# TASK DESCRIPTION
A single stretch of the material below is to be transcribed exactly, starting at the line with "Screen dimensions: 983x2128" and ending after the line with "Viewport: 213px width, 159px height.".
:::::
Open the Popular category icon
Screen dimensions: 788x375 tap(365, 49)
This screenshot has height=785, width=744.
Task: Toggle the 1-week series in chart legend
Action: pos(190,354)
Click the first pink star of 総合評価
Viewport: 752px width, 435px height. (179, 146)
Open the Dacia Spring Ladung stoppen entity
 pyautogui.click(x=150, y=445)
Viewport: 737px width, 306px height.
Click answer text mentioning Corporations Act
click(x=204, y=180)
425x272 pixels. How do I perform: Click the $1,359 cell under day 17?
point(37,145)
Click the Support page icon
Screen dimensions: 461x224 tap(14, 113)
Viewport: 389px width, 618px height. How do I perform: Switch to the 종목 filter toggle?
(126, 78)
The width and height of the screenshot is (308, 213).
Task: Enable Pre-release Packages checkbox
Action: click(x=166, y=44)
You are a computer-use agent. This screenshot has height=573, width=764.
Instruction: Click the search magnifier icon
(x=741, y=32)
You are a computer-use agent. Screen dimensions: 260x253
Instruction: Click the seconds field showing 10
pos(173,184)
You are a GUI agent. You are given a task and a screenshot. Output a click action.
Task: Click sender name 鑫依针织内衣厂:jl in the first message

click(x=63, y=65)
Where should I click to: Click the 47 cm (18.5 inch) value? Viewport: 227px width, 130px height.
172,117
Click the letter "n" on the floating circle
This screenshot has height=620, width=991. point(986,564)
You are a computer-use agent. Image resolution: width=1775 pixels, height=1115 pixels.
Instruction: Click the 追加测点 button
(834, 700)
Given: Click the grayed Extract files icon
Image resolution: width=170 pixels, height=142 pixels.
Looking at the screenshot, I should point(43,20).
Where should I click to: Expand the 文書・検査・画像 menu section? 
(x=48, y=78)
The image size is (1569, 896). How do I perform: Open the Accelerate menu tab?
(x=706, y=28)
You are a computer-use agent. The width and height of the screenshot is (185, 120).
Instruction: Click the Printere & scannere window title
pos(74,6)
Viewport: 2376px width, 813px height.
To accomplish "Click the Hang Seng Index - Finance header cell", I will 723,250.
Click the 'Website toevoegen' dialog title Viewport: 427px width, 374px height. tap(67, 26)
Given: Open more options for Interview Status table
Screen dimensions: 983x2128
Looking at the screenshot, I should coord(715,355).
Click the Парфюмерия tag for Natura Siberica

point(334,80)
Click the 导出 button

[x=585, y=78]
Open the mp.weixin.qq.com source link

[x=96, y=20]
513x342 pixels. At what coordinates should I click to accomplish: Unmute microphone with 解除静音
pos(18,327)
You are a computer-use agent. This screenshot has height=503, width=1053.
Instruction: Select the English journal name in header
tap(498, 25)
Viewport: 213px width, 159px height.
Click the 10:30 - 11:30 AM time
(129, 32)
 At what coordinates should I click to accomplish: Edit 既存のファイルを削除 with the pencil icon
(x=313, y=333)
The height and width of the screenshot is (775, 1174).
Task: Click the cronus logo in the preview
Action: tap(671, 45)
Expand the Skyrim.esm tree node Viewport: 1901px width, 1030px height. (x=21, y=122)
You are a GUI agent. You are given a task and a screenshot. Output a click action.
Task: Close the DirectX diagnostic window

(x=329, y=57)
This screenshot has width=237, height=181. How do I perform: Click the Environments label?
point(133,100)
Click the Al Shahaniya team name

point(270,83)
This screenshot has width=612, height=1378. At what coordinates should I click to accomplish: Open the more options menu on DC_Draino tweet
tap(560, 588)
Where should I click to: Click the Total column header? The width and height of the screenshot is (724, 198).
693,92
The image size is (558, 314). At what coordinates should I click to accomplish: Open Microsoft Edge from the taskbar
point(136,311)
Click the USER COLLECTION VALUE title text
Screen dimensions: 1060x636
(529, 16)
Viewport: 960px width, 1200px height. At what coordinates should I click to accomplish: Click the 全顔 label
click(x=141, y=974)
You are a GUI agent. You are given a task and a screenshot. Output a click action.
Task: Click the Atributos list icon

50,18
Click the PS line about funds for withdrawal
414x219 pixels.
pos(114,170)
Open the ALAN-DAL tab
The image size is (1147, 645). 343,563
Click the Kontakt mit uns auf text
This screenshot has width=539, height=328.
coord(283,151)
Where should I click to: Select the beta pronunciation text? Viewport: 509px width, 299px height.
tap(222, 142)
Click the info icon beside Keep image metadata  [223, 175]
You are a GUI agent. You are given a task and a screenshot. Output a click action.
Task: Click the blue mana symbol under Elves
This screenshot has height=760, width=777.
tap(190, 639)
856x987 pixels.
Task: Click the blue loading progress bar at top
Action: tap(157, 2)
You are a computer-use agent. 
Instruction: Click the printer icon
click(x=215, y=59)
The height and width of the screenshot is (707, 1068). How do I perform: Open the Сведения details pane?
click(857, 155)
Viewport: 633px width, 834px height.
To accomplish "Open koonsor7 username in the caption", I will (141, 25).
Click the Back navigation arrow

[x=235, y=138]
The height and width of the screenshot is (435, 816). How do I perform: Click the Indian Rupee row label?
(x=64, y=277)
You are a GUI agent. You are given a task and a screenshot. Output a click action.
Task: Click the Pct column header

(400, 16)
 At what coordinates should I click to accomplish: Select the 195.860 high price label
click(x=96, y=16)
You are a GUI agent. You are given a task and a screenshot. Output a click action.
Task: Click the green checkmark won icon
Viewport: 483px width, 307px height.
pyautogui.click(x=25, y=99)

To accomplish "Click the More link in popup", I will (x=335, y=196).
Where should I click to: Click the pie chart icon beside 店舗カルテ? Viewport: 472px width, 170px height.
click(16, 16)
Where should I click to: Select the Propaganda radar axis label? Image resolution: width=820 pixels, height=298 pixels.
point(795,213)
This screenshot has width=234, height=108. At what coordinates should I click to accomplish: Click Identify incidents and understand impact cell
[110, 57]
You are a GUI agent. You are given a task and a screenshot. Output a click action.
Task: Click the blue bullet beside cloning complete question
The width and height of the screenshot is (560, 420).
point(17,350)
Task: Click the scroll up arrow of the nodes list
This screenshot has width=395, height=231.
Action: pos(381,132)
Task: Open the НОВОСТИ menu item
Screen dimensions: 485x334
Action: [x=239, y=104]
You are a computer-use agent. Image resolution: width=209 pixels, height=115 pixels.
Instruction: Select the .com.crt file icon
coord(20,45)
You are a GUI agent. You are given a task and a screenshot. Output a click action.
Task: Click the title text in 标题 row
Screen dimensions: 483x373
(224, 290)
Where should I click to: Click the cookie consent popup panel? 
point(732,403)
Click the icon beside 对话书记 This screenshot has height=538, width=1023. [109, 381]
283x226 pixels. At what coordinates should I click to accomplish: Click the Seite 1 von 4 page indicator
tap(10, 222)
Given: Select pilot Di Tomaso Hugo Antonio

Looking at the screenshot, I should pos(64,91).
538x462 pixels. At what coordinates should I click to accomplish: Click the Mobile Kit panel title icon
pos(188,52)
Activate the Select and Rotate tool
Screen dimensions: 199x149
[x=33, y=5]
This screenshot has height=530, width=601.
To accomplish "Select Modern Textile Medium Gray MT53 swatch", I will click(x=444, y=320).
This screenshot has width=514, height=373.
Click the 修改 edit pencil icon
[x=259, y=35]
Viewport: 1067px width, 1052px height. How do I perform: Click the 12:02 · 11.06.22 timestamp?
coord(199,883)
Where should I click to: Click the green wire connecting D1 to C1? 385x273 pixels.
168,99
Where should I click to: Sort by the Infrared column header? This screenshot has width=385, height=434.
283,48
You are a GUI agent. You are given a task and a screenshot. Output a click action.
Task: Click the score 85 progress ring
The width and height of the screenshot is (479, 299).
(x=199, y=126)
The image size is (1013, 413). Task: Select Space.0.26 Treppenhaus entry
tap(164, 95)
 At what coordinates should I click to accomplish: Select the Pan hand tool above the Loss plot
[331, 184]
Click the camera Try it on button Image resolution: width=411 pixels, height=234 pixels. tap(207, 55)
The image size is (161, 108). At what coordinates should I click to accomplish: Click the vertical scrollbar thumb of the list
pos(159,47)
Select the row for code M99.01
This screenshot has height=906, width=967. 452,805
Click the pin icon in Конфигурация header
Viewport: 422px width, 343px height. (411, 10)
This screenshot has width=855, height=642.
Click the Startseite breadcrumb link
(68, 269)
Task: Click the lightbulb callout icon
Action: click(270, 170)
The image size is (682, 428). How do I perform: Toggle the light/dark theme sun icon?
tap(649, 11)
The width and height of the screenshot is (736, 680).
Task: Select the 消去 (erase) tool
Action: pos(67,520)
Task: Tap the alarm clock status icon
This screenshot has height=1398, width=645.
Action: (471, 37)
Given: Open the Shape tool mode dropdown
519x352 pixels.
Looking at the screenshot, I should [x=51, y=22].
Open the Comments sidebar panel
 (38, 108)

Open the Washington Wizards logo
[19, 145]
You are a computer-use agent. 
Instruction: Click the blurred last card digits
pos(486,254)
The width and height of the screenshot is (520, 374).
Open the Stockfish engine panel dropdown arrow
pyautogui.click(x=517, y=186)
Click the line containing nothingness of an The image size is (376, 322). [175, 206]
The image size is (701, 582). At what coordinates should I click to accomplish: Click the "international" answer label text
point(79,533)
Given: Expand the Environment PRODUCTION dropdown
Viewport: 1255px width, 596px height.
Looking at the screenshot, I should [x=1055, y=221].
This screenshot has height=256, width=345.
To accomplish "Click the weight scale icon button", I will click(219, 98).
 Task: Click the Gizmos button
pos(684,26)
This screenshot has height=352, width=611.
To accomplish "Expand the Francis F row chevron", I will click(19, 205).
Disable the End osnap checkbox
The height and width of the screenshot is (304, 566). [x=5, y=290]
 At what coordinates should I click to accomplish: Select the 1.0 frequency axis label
:::::
# TASK OUTPUT
Screen dimensions: 983x2128
Looking at the screenshot, I should coord(715,355).
Click the Парфюмерия tag for Natura Siberica

point(334,80)
Click the 导出 button

[x=585, y=78]
Open the mp.weixin.qq.com source link

[x=96, y=20]
513x342 pixels. At what coordinates should I click to accomplish: Unmute microphone with 解除静音
pos(18,327)
You are a computer-use agent. This screenshot has height=503, width=1053.
Instruction: Select the English journal name in header
tap(498, 25)
Viewport: 213px width, 159px height.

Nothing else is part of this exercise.